Camping on Ellesmere island and hike to a glacier moraine
14, 15 August - 2004
Our kayak trip to Ellesmere island continues paddling to the north, close to 79th parallel
on the opposite side of Alexandra Fiord, a nice spot for long hikes around ancient glacier moraine and for further kayak excursions to small nearby islands.
Below dense, but nice clouds, the group move to a different camp, close to 79th parallel.
Having a short break in the Arctic ocean, among blue icebergs.
Paddling along the eastern coast of Ellesmere island.
After several hours of paddling, we reach a suitable bay where to land with our kayaks.
Then, after setting up the tent, I start to explore the surrounding area.
The water is very fresh and clean, safe to drink without taking any precaution.
Like in most other places of Ellesmere island, I continue to spot bones everywhere.
Our kayaks just grounded in a suitable small bay of Ellesmere island
Just below the surface of the sea, there are huge blocks of ice.
Still more bones, some of them attacked by lichens.
A nice Saxifraga oppositifolia
with flowers (flower's size about 8mm).
The following day the weather improves, the sky looks nice with small, low clouds.
The landscape of Ellessmere island around Bache peninsula.
More photos of Ellesmere island.
Without any wind, the surface of the sea becomes a perfect mirror reflecting small pieces of ice.
After dinner, although it's quite cold and windy again, I start a walk to a nearby waterfall. The sky is still nice, ideal for pictures.
On the way to the waterfall, I discover i nice glacier moraine and I revert the hike to moraine. Indeed, it's not easy at all to move over these rocks, but looks safe enough.
Sometimes there are steep climbs and very large stones.

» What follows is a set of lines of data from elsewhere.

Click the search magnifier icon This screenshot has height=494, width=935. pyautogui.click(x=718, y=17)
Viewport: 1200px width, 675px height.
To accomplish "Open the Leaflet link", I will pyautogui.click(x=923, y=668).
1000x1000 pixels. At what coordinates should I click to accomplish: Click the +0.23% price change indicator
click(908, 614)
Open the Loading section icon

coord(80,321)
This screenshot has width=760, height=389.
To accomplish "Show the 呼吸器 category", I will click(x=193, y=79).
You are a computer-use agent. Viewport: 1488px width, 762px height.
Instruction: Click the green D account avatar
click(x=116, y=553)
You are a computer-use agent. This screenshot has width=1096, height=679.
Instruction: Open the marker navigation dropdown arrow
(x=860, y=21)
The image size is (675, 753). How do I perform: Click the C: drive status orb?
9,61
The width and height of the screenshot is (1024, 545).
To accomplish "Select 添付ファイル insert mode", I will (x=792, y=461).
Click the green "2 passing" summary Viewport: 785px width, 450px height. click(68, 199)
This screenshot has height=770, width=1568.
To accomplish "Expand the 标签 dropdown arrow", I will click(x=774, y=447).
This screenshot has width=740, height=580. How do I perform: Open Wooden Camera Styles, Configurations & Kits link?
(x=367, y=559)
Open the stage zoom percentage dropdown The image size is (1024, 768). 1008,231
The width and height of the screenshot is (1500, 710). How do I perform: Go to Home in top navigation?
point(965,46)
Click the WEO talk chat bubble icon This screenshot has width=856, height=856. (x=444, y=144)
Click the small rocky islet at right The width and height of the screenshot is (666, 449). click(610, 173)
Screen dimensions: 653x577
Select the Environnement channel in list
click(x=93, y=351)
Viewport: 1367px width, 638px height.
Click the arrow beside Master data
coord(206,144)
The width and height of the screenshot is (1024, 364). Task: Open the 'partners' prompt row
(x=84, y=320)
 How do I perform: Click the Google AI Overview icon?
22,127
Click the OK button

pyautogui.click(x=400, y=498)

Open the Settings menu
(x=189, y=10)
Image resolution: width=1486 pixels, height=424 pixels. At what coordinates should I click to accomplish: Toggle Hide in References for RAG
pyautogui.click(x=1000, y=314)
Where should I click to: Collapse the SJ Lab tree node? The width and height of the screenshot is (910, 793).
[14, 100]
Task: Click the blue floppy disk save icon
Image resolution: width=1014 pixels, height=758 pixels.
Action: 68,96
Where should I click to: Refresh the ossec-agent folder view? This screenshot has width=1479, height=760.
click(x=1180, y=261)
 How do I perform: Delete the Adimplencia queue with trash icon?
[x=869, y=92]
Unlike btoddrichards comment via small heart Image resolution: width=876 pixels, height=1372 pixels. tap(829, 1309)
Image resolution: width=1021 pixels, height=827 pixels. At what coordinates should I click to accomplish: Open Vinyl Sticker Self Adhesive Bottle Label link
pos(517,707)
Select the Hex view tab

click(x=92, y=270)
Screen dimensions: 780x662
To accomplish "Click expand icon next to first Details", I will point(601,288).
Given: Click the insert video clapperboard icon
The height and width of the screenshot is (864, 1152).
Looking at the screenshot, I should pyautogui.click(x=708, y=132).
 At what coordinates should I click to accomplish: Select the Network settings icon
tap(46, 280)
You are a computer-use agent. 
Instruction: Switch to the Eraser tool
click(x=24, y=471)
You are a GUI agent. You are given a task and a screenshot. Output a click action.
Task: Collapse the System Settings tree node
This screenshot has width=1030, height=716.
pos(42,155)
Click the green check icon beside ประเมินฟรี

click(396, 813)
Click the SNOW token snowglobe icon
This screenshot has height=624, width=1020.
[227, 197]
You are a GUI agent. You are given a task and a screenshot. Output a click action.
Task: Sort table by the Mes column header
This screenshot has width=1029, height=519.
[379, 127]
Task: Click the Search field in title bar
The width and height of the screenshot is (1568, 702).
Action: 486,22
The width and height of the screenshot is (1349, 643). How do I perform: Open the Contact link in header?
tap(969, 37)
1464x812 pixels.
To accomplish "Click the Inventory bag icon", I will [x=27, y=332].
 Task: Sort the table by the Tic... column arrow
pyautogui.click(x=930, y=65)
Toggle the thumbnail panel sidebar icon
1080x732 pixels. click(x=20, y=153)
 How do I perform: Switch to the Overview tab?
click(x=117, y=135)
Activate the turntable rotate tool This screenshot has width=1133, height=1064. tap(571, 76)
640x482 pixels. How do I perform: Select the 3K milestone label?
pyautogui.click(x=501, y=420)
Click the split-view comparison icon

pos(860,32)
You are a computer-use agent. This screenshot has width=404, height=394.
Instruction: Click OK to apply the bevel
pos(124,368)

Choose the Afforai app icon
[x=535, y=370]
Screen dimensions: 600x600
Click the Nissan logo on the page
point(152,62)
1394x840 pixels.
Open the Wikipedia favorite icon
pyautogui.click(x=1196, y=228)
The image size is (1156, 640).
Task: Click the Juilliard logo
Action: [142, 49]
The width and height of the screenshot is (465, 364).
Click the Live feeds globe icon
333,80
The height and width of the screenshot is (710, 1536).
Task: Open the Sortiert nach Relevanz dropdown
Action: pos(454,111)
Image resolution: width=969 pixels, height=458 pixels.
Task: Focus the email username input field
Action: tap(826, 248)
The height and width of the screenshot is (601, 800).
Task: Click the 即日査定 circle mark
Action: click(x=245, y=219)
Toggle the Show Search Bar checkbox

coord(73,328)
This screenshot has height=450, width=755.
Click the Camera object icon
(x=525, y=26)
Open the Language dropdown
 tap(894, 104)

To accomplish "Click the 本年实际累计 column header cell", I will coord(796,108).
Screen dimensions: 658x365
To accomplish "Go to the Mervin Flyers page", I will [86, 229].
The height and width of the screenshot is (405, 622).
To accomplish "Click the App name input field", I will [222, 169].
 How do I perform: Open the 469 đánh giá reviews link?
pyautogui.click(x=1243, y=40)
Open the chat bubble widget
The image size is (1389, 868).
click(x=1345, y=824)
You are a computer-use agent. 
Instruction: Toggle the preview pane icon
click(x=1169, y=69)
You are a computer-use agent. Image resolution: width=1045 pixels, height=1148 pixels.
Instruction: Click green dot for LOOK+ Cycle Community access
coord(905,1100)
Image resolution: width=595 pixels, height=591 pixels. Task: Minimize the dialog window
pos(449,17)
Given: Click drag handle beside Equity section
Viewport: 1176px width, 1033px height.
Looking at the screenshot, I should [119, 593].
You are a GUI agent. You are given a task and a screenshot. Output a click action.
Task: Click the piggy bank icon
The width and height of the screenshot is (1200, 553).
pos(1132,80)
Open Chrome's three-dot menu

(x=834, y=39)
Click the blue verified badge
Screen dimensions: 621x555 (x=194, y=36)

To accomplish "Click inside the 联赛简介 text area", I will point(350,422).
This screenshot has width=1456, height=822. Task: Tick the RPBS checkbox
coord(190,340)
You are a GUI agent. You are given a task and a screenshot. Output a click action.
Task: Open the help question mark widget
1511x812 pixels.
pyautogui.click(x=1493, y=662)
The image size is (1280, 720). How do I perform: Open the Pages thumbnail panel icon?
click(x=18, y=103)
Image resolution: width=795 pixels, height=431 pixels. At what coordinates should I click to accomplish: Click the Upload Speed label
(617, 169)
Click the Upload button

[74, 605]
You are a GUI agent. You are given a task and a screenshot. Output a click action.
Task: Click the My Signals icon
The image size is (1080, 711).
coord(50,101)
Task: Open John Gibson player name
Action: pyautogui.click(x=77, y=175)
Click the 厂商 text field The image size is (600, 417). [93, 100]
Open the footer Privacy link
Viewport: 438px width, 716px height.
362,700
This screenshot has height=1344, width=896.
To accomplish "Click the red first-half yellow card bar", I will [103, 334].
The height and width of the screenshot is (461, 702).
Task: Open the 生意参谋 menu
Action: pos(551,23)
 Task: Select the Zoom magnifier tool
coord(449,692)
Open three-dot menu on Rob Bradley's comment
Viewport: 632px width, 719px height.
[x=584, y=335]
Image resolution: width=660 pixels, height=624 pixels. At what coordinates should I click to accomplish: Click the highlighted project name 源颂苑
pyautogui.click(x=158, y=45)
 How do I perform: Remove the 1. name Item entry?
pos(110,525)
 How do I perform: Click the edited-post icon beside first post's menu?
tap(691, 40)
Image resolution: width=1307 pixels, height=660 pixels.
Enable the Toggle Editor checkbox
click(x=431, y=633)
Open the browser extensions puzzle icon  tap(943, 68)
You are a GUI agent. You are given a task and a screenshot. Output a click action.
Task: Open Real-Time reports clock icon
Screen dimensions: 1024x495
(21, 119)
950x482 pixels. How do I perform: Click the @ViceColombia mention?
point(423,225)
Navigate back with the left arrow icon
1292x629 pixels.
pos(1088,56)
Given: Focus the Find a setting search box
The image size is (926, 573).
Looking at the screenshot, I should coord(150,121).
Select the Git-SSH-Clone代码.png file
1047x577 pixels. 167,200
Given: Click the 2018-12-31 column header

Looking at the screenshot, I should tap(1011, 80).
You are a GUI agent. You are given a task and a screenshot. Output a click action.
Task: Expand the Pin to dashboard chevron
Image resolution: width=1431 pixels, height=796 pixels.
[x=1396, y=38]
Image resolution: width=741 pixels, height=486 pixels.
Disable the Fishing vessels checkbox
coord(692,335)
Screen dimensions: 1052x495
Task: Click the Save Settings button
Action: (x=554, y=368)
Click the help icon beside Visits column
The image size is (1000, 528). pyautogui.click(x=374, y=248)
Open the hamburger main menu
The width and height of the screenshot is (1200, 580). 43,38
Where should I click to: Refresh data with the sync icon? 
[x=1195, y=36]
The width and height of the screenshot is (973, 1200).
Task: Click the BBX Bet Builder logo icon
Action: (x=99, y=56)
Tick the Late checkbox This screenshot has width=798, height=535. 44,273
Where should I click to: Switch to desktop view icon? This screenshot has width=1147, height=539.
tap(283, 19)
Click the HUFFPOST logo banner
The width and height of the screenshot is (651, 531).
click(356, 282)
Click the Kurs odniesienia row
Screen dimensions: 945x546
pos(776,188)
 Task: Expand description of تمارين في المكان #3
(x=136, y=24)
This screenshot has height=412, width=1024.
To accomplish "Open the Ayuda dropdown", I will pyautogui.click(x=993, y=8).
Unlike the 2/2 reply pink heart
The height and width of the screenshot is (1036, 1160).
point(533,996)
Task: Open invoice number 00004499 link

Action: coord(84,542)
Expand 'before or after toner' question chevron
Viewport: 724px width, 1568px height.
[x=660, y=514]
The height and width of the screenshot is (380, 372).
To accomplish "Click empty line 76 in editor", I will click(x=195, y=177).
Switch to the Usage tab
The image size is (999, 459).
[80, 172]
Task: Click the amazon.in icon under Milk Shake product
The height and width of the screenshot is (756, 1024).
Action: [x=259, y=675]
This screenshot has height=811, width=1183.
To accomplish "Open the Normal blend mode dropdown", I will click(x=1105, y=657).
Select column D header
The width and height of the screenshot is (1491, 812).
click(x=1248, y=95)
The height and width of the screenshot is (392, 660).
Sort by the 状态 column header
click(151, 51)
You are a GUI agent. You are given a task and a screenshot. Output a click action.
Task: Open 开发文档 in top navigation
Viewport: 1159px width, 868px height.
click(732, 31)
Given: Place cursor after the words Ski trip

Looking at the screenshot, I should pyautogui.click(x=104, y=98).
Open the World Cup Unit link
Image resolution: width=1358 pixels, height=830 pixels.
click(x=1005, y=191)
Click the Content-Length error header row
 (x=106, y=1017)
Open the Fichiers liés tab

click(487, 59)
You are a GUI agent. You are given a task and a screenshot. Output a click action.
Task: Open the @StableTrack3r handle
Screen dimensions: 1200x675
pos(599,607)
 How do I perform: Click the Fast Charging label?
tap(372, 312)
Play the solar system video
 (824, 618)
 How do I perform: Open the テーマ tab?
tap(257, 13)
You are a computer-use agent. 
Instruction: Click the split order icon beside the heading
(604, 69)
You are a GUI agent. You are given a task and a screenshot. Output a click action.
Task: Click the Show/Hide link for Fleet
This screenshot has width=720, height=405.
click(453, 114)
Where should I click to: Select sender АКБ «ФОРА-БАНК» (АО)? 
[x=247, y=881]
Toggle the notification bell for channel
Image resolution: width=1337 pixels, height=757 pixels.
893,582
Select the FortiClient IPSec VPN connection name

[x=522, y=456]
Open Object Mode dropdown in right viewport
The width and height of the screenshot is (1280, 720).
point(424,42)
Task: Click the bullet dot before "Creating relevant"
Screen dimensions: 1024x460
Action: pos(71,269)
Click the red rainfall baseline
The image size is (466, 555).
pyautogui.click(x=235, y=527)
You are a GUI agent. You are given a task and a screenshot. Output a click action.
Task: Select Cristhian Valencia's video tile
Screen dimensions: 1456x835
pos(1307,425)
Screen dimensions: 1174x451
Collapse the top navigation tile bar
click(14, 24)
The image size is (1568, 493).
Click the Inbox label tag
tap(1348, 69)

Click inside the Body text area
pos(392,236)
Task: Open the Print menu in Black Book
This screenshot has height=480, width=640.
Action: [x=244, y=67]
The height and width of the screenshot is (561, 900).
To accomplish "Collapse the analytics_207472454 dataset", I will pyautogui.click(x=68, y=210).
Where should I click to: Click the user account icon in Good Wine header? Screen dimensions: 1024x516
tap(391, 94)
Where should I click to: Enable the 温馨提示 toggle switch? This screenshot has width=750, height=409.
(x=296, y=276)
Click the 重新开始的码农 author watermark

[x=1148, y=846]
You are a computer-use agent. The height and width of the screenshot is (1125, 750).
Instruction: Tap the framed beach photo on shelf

Perhaps for the sheltered position or higher humidity (there is some water running between the stones), the mosses and lichens are particularly vigorous.
I then decide to descent and go back to the base camp. I don't have any idea about how far away the glacier is, it may perhaps require a full day hike, and is already late night.
In the meanwhile, I've finished the memory cards, so it's now time to create a backup copy of the pictures, using a portable hard drive and a CD Recorder. Of each memory card, I usually make one copy on the hard drive and 3 CD-ROMs, before reformatting and reusing them. The equipment works with a homemade battery pack, accepting standard (and inexpensive) AA batteries.
The following day we leave again for a different area. Loaded with luggage and provisions, the kayak may be heavy, so the efforts of the entire group are necessary to launch them.